Saved data entries:
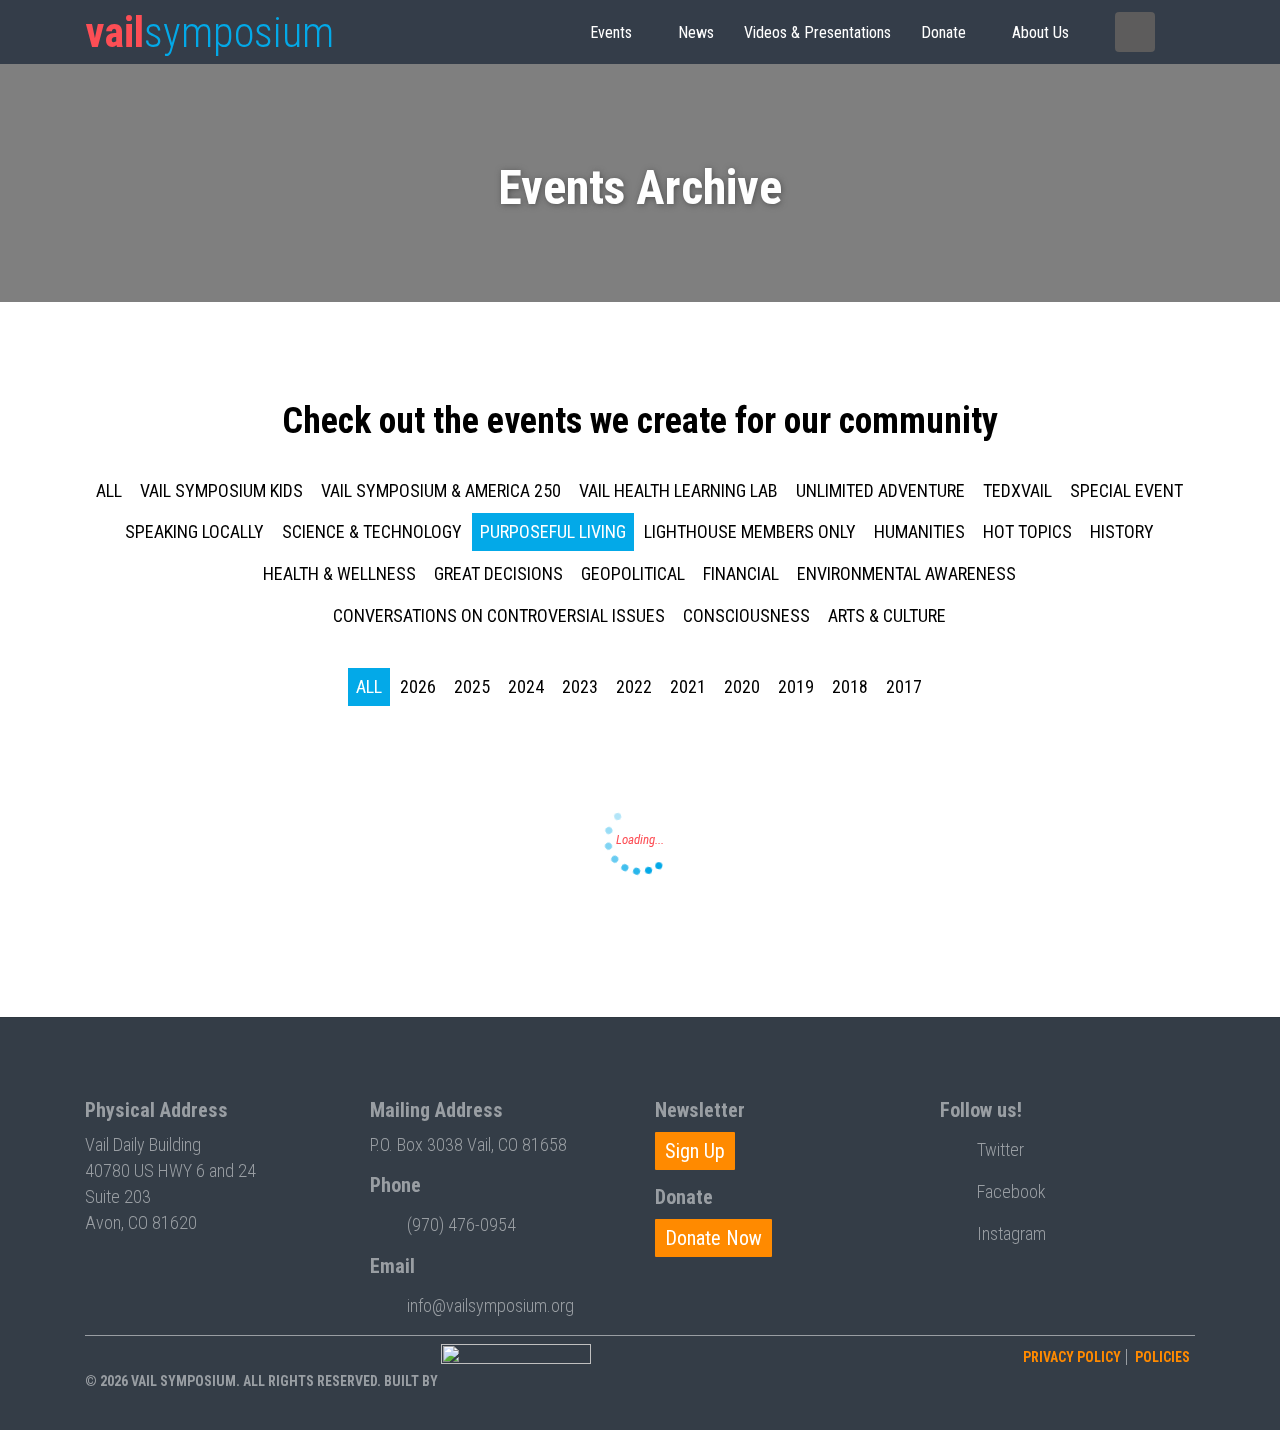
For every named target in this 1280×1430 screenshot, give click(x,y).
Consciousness (746, 615)
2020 (742, 686)
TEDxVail (1017, 490)
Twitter (1000, 1149)
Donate (943, 32)
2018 (850, 686)
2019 (796, 686)
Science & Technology (372, 531)
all (109, 490)
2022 (634, 686)
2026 (418, 686)
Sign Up (695, 1151)
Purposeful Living (553, 531)
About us (1040, 32)
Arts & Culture (887, 615)
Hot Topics (1027, 531)
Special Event (1126, 490)
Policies (1162, 1357)
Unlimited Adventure (880, 490)
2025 (472, 686)
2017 (904, 686)
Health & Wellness (339, 573)
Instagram (1011, 1233)
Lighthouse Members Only (750, 531)
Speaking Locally (194, 531)
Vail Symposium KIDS (221, 490)
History (1122, 531)
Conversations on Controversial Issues (499, 615)
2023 (580, 686)
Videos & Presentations (817, 32)
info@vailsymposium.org (490, 1305)
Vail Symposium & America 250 (441, 490)
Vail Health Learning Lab (678, 490)
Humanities (919, 531)
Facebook (1011, 1191)
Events (611, 32)
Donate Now (713, 1238)
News (696, 32)
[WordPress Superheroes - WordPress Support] (516, 1381)
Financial (741, 573)
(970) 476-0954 (461, 1224)
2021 (688, 686)
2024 (526, 686)
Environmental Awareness (906, 573)
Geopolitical (633, 573)
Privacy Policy (1072, 1357)
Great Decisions (498, 573)
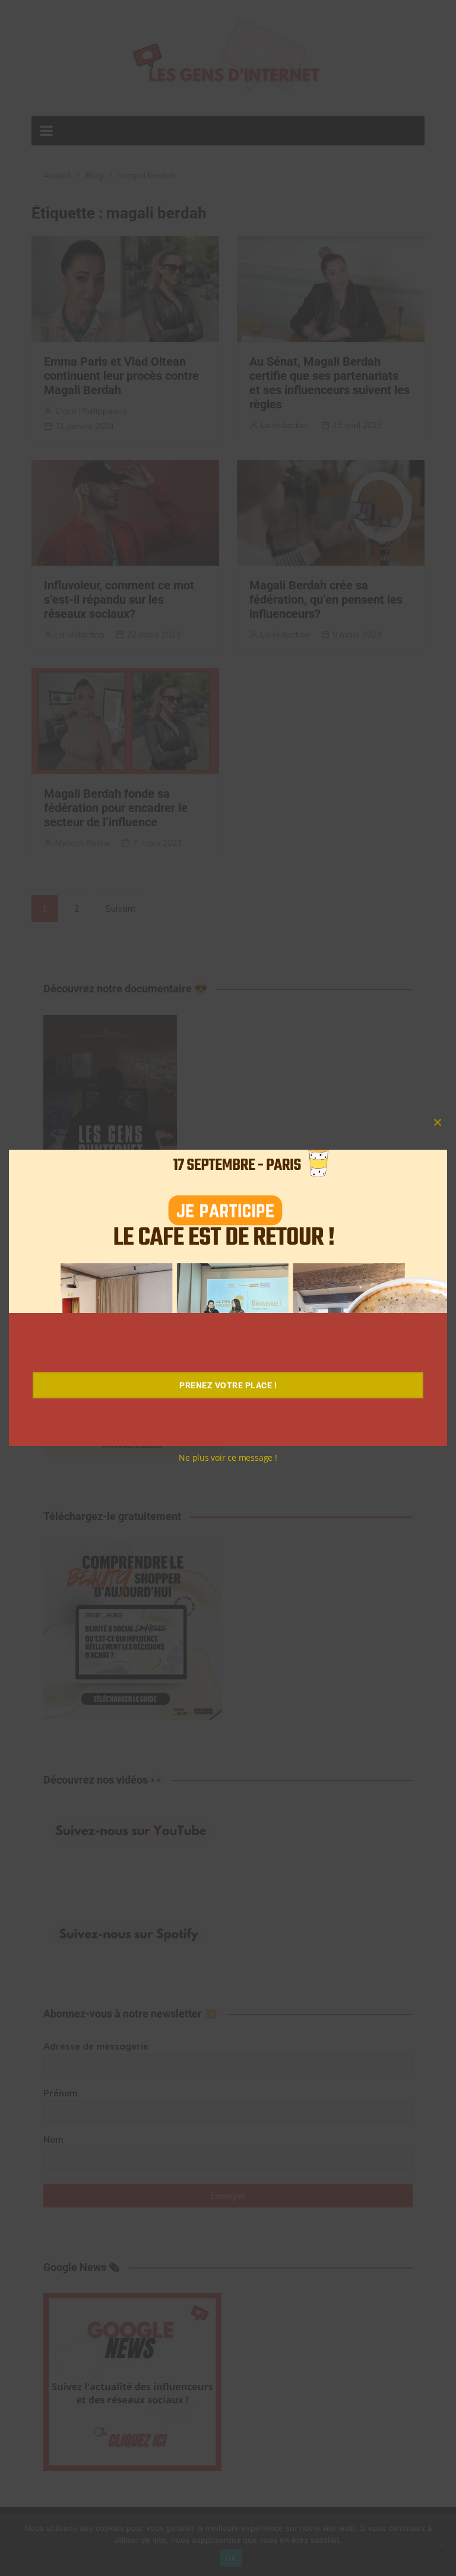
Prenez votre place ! (228, 1385)
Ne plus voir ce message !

**ACTION ITEM:**
Where in the entries above does the word "Health" appear? Copy each line that has it.

**ANSWER FOR THIS EXERCISE:**
Health & Wellness (339, 573)
Vail Health Learning Lab (678, 490)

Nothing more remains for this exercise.